TASK ITEM → Using the records underneath, tally the lines where the word "computer" appears and please give only the count.

[Stored data entries]
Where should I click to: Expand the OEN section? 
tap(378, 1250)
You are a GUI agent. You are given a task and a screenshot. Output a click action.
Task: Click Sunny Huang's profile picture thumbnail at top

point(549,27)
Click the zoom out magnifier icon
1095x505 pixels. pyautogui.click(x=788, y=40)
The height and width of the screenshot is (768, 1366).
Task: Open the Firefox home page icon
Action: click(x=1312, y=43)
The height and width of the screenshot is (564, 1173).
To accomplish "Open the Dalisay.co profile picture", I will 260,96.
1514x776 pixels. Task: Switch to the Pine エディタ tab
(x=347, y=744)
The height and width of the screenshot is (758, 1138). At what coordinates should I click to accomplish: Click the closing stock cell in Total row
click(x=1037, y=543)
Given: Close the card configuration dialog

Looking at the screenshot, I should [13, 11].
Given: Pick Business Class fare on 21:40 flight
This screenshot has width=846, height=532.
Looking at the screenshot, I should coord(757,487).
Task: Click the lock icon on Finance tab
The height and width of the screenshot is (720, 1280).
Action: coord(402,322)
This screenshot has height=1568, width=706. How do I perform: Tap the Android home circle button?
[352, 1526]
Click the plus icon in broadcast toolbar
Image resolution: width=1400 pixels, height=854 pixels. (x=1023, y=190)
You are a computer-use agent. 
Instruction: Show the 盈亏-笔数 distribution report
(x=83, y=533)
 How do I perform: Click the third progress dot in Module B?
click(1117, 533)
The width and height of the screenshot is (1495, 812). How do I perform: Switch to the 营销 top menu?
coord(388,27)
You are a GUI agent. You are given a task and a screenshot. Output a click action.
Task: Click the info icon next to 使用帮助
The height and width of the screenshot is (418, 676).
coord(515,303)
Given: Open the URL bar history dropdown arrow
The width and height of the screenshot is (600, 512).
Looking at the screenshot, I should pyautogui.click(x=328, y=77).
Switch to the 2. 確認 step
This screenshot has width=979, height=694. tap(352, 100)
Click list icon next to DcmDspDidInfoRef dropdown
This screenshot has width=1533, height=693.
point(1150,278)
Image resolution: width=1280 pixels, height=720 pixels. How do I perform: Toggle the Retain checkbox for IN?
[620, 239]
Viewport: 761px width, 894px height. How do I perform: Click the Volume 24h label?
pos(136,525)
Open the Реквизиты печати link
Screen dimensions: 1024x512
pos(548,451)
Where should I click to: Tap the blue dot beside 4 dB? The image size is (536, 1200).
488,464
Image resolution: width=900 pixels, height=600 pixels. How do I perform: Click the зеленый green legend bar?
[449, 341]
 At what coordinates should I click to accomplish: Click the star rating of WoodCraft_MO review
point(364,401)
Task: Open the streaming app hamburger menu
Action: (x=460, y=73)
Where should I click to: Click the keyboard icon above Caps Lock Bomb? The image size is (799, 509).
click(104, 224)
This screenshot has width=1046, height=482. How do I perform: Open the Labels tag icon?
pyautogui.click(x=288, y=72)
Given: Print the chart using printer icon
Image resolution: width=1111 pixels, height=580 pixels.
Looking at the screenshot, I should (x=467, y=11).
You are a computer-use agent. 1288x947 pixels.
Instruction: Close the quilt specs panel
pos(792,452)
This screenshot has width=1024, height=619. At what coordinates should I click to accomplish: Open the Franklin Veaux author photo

SOLUTION FOR THIS PROBLEM → 2